Game-invariant Features Through Contrastive and Domain-adversarial Learning
This addresses the need for more generalizable game vision models that require minimal retraining on new games, though it is incremental as it builds on existing contrastive and adversarial techniques.
The paper tackled the problem of game-image encoders overfitting to game-specific visual styles, which undermines performance on new games, and presented a method combining contrastive and domain-adversarial learning to learn game-invariant features, achieving features that no longer cluster by game after a few epochs on a dataset of 10,000 screenshots from 10 games.
Foundational game-image encoders often overfit to game-specific visual styles, undermining performance on downstream tasks when applied to new games. We present a method that combines contrastive learning and domain-adversarial training to learn game-invariant visual features.

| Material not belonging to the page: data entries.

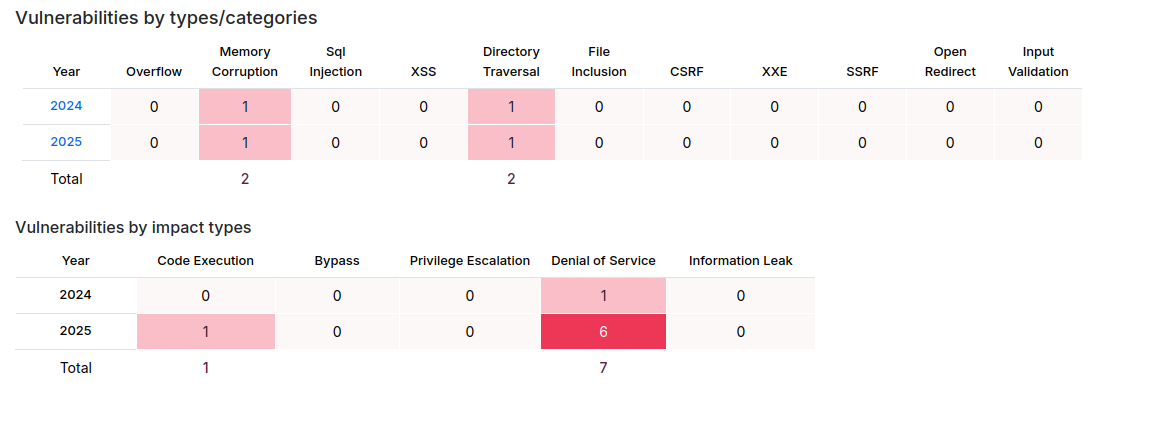The width and height of the screenshot is (1174, 441).
Task: Click the Sql Injection column header
Action: (x=335, y=62)
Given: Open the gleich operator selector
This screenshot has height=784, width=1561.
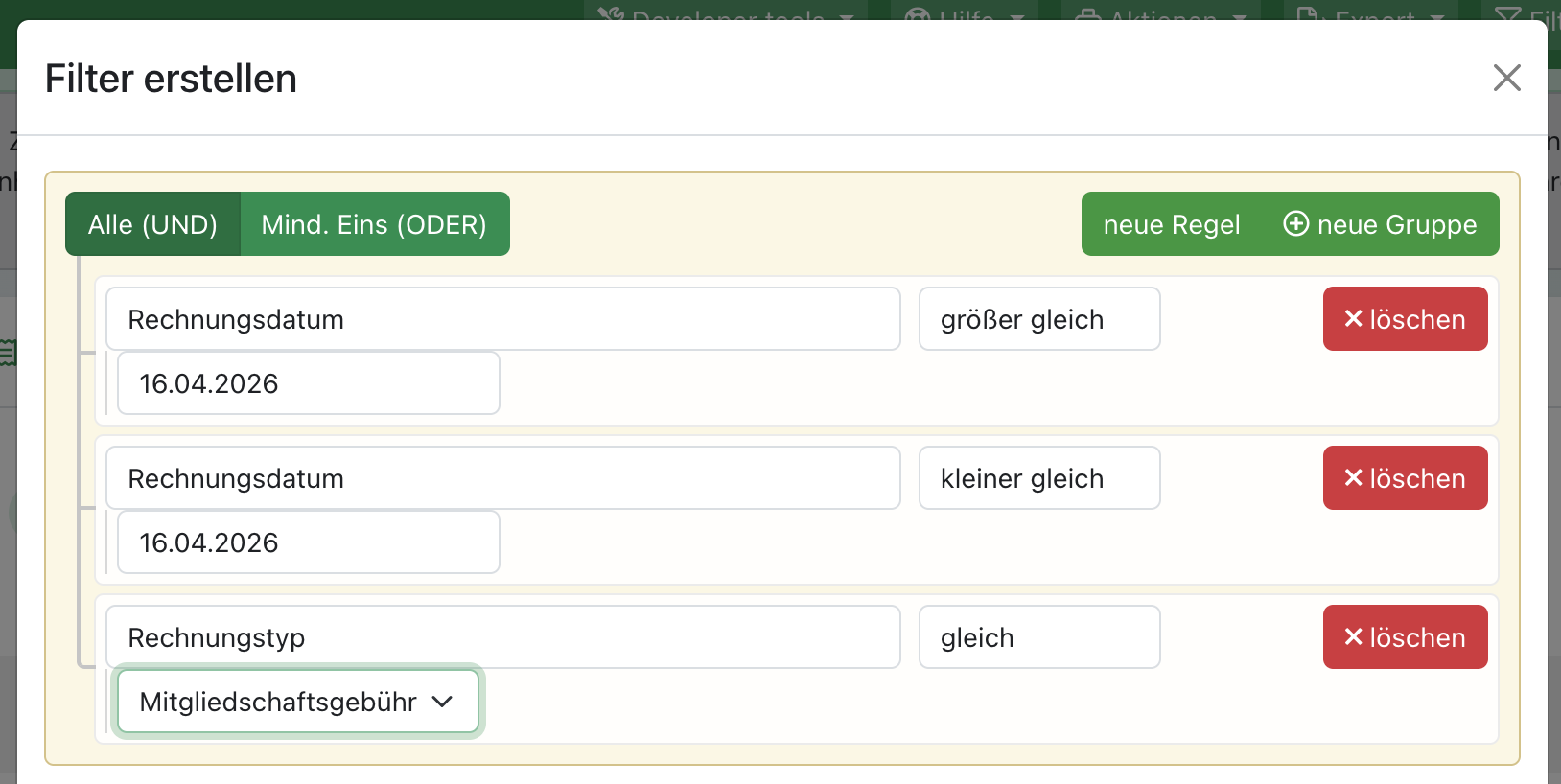Looking at the screenshot, I should (1038, 637).
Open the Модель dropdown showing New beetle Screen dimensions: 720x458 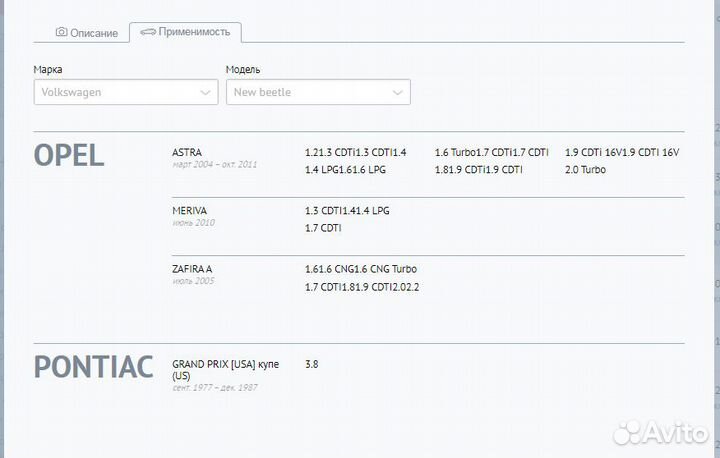pos(317,92)
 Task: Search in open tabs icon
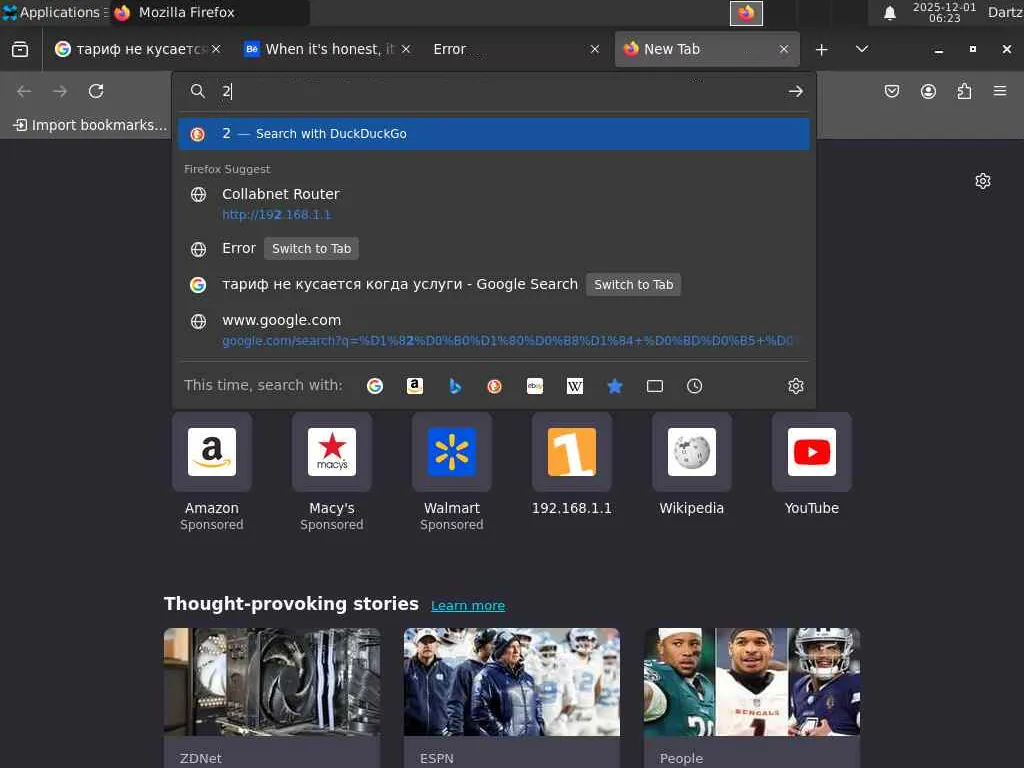pyautogui.click(x=655, y=386)
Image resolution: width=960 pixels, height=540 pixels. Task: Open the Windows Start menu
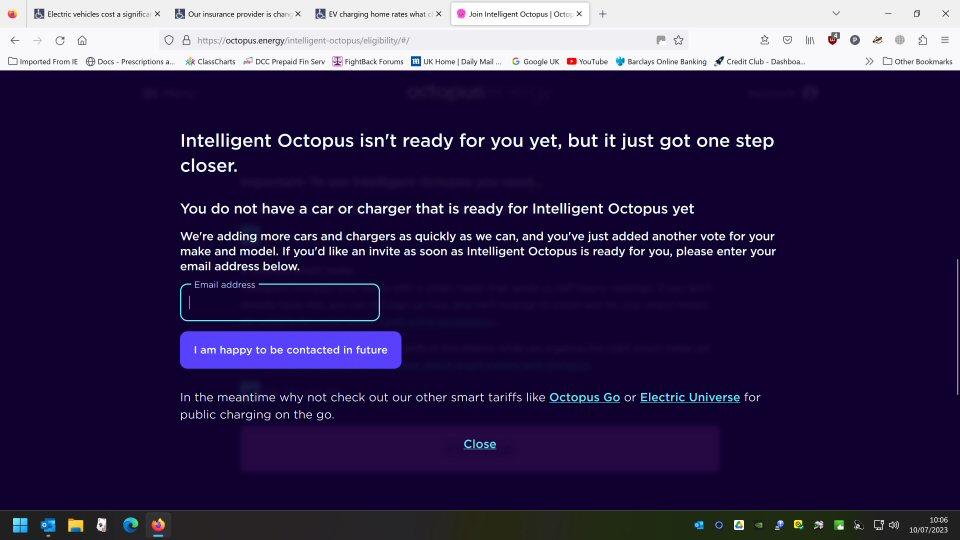click(20, 525)
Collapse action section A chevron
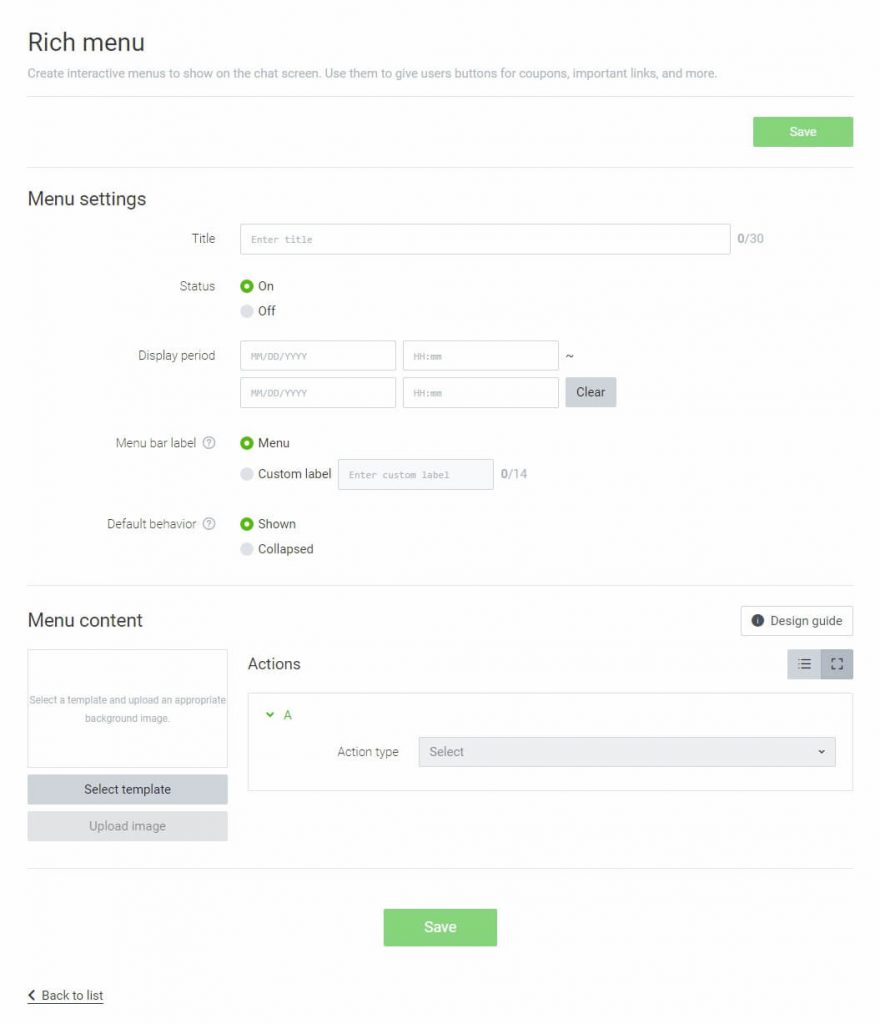The width and height of the screenshot is (880, 1024). click(270, 714)
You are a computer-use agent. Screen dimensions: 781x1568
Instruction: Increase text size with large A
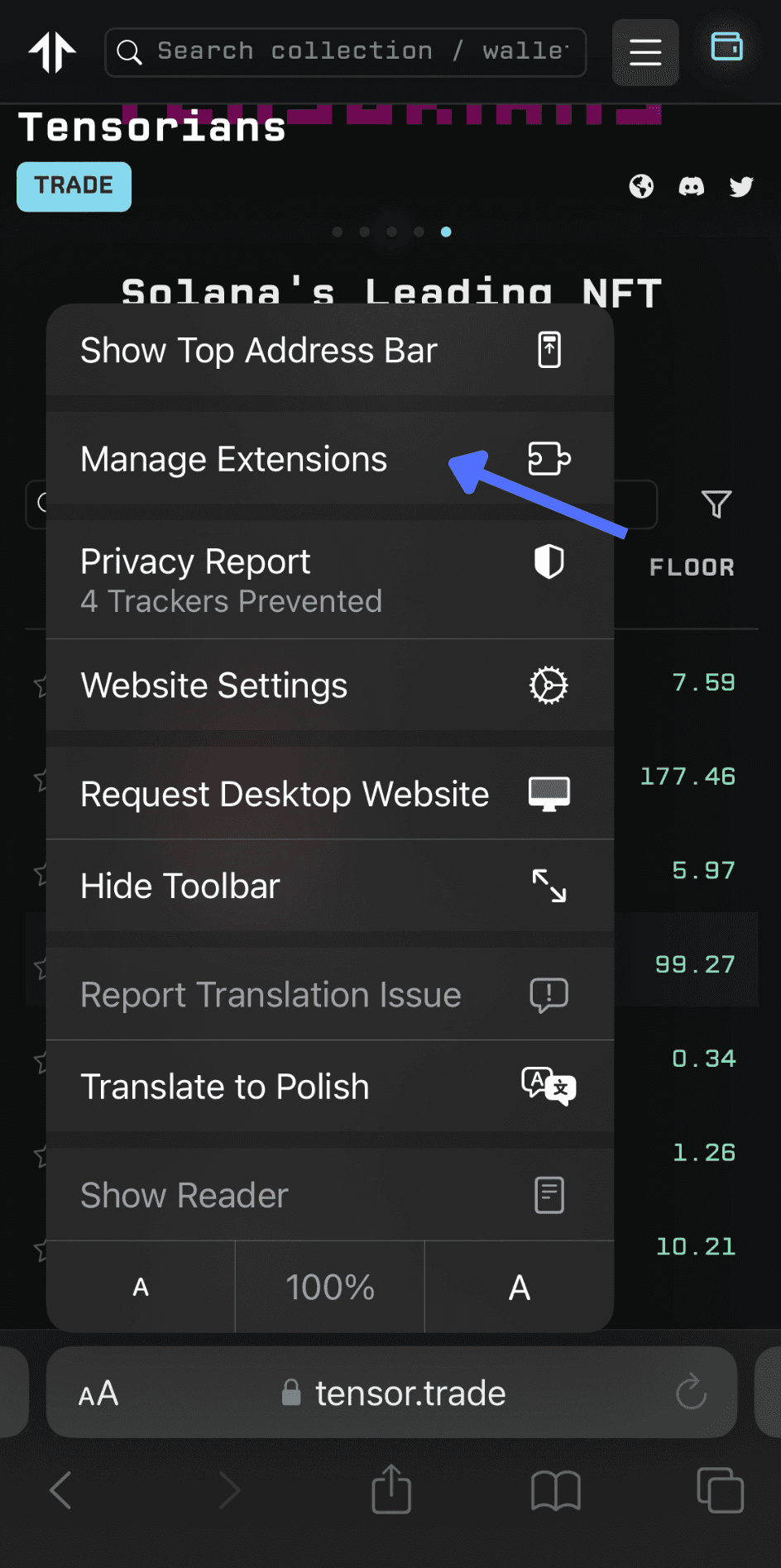tap(519, 1288)
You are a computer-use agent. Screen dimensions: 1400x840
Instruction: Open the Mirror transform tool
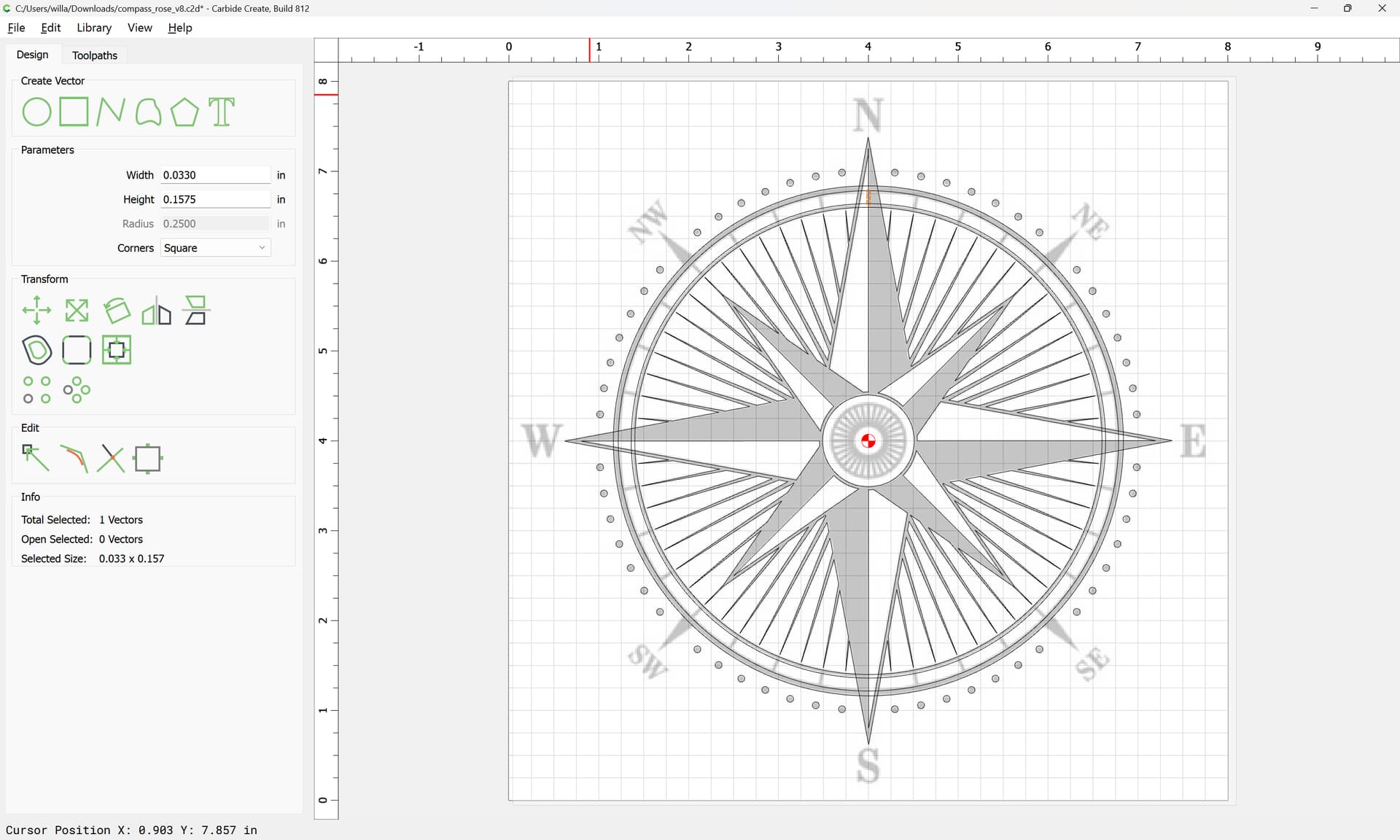point(156,312)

By simultaneously encouraging similar content to cluster and discouraging game-specific cues via an adversarial domain classifier, our approach produces embeddings that generalize across diverse games. Experiments on the Bingsu game-image dataset (10,000 screenshots from 10 games) demonstrate that after only a few training epochs, our model's features no longer cluster by game, indicating successful invariance and potential for improved cross-game transfer (e.g., glitch detection) with minimal fine-tuning. This capability paves the way for more generalizable game vision models that require little to no retraining on new games.